6. War and Butter
Two clauses; one catastrophe. Punctuation is important, even during the apocalypse.
It was late summer. Each morning, an alien-looking sun clambered into clouds that more and more resembled toothpaste smeared across a bathroom mirror. If it rained, it did so as light showers that brought a brief fog and a sickly petrichor. At sunset, the sky was a putrid purple and the world smelled of potato pancakes at a fair. It had been weeks since we had seen any zombies, but none of us dared to hope. “Yeah, just wait,” is what we told ourselves whenever we were tempted to celebrate the absence of monsters.
Things were changing.
That morning — a Thursday in August — I was in no mood to see the strange dawn. Instead of sitting on my front porch, I brought my morning coffee to the back yard where I found a mantis praying on my patio table, “Ave, María, grátia plena, Dóminus tecum. Benedicta tu in muliéribus, et benedíctus fructus ventris tui, Iesus.”
I sat at the table and cleared my throat, “What are you praying for?”
“Mercy,” the insect answered.
“How will you know when it comes?” I asked.
He hissed and cocked his head. “Don’t you believe?” he pointed at me. “Don’t you have faith?”
I sipped my coffee and lit a cigarette. “Have you been out here long? I’ve never seen you before.”
“For some time, yes,” the mantis said. “I was praying near your tomato plants over there, but then I remembered: in the Bible, God hates tomato plants.”
My back yard had no tomato plants. Curious. But I asked, “You’ve read the Bible?”
“Deceiver! You have no tomato plants!” the mantis growled. “Your words are meaningless!” He ambled across the table a few feet and continued, “Sancta María, Mater Dei, ora pro nobis peccatoribus nunc et in hora mortis nostrae. Amen.”
A crow dropped from the sky and crushed the mantis beneath her talons. Then she prayed, “Bless us, Oh Lord, and these thy gifts which we are about to receive from thy bounty, through Christ, Our Lord. Amen.”

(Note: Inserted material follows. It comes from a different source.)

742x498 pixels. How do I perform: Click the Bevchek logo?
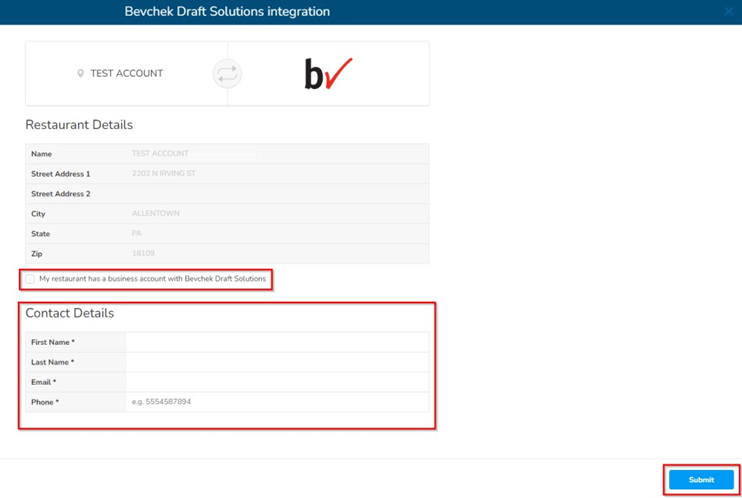(x=328, y=74)
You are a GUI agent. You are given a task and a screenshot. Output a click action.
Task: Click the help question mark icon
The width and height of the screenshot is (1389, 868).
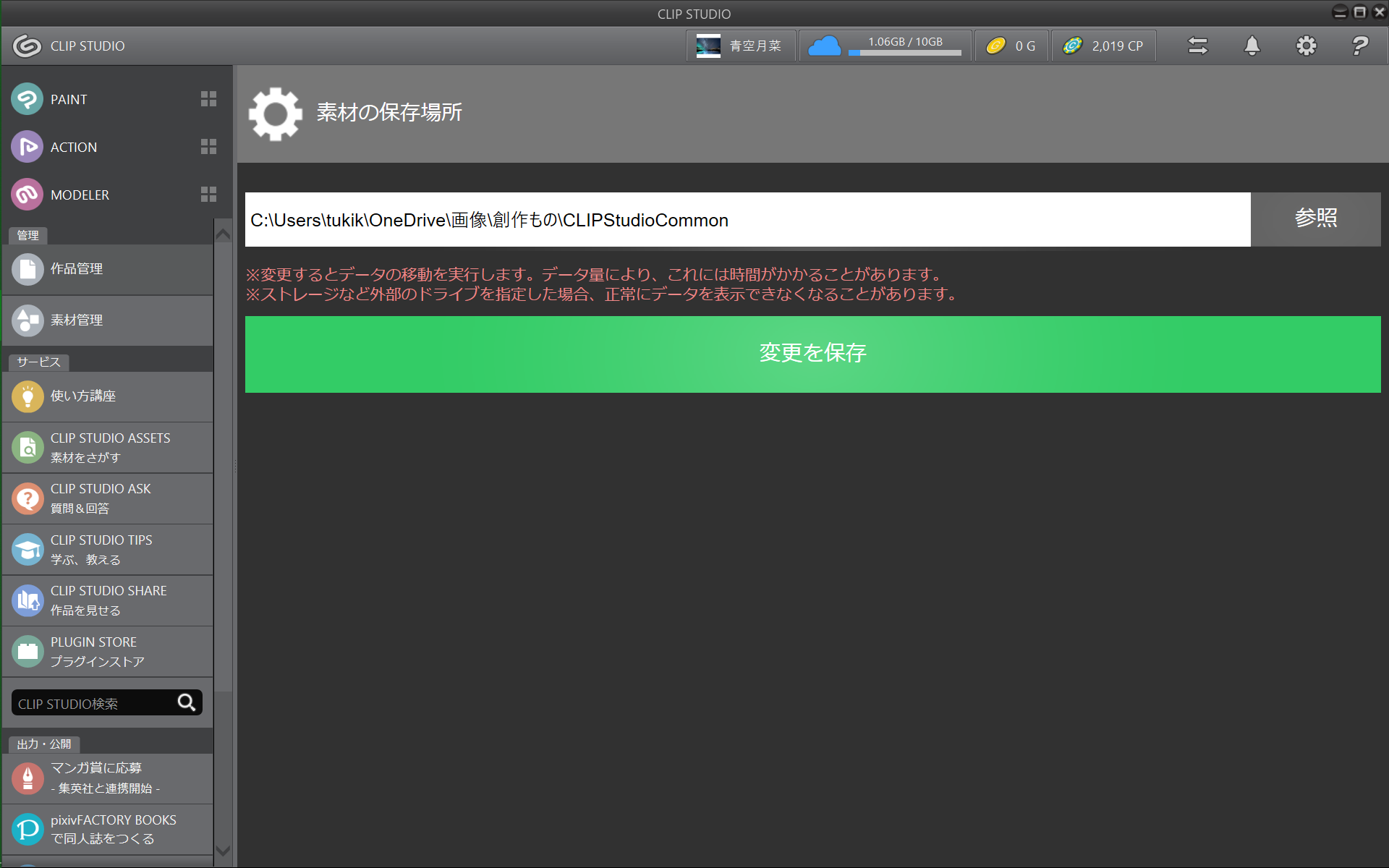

The crow ripped off the mantis’ head, crunched it in her beak, and swallowed. She did the same with each limb before shredding the thorax and the abdomen into manageable portions. When she finished, she cawed at me, “Good morning. How are you today? I’d wipe down your table, but I’m a bird.”
The crow flew away. I lit another cigarette.
A moment later, my wife joined me with her own coffee. She was in her pajamas and her blue hair was bound with hot pink curlers.
“Lazy morning?” I smiled.
Betty shrugged, “It’s Saturday.”
“It’s Thursday,” I said.
“Whatever,” she sighed. She placed her mug on the table and noticed the tiny puddle of insect guts. “What’s going on?”
“The insects are talking now,” I answered. “The birds, too. And they’re Catholic.”
“No shit,” Betty grumbled. “Well, I was planning on killing a chicken today. I’ll let you know if it starts begging for its life or praying in Latin.”
We sipped our coffee.
“Do you remember Sayre?” I asked.
“Yeah, I think so,” Betty nodded. “Wasn’t he the old hippie that used to attend your auctions? The one that always wore flip-flops? He’d spout off with his fortune cookie philosophy? Smelled like a litter box?”
“That was him,” I confirmed. “One time he said to me, ‘Jack, do you understand that food is better than sex? Both can be pleasurable. Both can be debilitating. Both can make you feel guilty. And both can be obtained through transaction or transgression. But only one has the prerogative to deny you. In other words, food never says no.’ It’s funny how the apocalypse has posthumously made him — and many others — wrong about almost everything.”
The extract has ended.